Relevance:  Is the resource's information relevant to the subject of your research?

Authority:  Is the creator an expert? Is the creator of the resource qualified to talk about the subject?

Accuracy:  Is the information true?

Purpose:  Why was the resource created? Was it created to inform scholars? Was it created to promote a cause? The purpose may lead the creator to omit relevant information from the resource.

Choosing Sources

The following defines several different types of sources: 


Books usually provide in-depth coverage of a specific topic. They may not include immediate information on a topic as the writing and publishing process takes time. The Library owns print, audio, and electronic book collections.
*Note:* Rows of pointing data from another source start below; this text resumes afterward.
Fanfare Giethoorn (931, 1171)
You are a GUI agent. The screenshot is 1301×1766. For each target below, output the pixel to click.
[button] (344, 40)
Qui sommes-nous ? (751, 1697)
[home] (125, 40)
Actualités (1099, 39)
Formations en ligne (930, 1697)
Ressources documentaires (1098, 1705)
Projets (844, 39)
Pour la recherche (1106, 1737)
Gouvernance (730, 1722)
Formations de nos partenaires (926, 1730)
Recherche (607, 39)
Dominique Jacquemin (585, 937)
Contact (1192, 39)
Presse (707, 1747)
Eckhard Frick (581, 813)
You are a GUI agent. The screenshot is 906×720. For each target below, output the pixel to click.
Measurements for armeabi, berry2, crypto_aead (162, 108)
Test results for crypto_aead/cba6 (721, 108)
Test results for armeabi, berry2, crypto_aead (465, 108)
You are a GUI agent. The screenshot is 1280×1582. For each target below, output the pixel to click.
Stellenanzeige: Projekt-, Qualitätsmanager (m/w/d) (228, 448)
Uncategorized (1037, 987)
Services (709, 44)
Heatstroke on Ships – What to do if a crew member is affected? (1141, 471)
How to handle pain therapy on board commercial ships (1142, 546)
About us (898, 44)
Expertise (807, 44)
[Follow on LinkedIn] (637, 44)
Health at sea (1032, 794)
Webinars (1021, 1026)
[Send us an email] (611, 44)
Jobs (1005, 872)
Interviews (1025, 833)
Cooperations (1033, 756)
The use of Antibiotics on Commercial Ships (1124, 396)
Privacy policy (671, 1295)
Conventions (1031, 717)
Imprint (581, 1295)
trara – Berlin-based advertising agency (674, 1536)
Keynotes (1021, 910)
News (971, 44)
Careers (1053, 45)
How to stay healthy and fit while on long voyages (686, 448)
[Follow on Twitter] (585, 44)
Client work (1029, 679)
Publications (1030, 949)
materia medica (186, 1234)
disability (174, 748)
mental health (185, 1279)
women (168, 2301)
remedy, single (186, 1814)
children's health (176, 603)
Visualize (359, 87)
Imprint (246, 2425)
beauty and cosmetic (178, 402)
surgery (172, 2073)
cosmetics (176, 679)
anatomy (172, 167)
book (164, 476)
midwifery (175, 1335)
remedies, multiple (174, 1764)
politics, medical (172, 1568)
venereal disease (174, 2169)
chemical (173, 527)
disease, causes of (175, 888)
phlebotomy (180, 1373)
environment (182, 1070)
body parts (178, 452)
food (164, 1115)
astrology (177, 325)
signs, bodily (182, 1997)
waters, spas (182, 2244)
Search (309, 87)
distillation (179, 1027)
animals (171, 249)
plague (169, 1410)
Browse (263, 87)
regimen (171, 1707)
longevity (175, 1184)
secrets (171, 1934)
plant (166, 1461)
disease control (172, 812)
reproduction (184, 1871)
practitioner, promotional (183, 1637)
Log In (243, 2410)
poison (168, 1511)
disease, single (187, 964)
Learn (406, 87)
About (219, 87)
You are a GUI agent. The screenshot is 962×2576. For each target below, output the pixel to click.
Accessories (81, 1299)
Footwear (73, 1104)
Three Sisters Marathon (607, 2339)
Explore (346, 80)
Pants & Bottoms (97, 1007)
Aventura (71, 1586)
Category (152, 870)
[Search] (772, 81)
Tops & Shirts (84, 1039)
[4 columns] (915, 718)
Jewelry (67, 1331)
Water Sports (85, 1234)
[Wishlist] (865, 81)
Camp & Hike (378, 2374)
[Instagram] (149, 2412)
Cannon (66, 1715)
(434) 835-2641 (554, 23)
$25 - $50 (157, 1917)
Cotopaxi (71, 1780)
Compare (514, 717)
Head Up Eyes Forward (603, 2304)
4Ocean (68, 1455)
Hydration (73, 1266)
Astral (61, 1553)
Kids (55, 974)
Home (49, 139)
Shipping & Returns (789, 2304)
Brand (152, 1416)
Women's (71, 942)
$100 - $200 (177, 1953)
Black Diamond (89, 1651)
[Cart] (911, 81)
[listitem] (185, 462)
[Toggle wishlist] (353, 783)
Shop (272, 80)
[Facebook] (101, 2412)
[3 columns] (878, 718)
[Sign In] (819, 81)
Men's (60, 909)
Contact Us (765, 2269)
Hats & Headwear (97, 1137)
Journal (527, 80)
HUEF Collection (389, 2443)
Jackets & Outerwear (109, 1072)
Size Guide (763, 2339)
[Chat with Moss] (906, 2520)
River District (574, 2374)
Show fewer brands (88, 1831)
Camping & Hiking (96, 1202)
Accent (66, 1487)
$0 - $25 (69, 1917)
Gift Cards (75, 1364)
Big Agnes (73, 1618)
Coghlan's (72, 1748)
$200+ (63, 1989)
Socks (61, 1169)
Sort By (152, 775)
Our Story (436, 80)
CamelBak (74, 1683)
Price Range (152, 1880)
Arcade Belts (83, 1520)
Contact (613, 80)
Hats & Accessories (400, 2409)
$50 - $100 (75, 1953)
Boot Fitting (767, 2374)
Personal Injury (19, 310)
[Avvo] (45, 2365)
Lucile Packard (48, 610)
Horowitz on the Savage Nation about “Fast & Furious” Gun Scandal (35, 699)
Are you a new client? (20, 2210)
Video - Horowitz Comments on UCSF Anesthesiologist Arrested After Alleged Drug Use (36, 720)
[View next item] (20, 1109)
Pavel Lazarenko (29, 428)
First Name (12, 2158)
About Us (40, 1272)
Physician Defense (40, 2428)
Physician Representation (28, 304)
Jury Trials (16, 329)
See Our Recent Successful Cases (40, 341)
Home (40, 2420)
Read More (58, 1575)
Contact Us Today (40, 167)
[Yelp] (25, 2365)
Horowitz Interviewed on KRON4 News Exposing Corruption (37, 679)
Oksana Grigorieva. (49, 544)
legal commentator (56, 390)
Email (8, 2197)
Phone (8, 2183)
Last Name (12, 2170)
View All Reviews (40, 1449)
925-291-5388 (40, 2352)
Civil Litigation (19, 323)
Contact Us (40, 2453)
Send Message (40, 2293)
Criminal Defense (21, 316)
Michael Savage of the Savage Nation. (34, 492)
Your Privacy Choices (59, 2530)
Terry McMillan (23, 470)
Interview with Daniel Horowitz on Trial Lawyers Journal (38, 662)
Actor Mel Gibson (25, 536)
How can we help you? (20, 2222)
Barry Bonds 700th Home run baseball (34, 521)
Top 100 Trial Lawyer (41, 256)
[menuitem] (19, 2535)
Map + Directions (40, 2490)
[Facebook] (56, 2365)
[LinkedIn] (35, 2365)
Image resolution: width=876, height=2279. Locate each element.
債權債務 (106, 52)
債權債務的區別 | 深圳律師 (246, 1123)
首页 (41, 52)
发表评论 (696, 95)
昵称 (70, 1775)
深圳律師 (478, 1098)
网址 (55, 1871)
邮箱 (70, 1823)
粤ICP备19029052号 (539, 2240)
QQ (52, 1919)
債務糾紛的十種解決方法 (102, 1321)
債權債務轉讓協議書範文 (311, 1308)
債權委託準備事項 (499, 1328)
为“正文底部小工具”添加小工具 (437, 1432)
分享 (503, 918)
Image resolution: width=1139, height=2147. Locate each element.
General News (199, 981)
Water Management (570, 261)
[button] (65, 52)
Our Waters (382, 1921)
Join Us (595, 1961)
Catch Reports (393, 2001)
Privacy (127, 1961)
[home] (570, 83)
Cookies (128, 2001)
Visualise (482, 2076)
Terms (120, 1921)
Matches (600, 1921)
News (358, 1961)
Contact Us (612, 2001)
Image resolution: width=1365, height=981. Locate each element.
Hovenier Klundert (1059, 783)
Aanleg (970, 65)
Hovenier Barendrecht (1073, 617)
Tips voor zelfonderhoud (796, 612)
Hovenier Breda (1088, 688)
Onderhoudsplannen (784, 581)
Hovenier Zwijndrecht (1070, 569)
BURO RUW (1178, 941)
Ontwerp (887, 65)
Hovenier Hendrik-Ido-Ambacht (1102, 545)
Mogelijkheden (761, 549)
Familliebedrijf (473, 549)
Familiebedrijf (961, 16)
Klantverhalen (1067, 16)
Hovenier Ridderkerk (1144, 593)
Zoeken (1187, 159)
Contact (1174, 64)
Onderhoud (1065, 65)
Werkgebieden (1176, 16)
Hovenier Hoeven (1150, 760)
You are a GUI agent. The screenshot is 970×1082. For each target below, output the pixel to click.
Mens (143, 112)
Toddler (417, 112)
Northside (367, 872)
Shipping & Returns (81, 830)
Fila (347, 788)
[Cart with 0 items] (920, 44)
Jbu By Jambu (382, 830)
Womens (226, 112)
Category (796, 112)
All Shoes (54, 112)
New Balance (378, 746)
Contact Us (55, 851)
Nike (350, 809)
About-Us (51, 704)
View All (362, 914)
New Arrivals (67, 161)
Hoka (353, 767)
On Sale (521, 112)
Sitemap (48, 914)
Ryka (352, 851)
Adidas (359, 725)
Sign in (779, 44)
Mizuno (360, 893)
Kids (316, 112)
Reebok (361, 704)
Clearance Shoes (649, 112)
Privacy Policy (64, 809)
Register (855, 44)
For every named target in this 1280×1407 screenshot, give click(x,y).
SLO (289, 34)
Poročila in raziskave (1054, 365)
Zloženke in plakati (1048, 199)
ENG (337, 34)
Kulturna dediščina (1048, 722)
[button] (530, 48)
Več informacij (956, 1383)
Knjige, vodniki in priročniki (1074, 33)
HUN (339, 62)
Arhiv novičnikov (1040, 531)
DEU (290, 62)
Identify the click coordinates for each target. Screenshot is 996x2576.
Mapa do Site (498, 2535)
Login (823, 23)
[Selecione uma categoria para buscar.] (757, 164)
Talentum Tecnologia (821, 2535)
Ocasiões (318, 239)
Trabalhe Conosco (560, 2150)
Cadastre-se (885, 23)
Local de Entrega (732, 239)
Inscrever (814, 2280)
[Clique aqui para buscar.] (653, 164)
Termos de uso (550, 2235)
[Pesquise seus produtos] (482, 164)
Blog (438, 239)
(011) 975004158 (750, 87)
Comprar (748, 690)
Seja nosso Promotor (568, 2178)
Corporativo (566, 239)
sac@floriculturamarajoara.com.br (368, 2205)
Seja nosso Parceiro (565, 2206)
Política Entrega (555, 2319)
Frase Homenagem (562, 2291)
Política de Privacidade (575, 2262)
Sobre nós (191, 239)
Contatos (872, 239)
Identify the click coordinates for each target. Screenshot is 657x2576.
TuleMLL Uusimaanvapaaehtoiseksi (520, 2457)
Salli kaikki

Articles are usually published in magazines, journals, or newspapers. They provide information on a topic, and, depending on the publication of the article, may contain more current information on a topic than a book. The majority of our article collection may be found online through our database collection.


Videos may contain in-depth coverage of a topic. The currency of the content covered depends on its publication date.


Websites may contain in-depth coverage of a topic. Ask yourself some questions before trusting a website, specifically regarding the authority, objectivity, and timeliness of the information.


A database is a structured set of data. The Library owns almost 90 database, and the majority of the databases are provided by NC Live. Think of NC Live as a virtual mall. In this mall, we have different stores (databases). Located within the stores we have different brands (content providers) or different types (sources) of information. The majority of our databases contain articles, but several databases provide eBook and streaming video collections.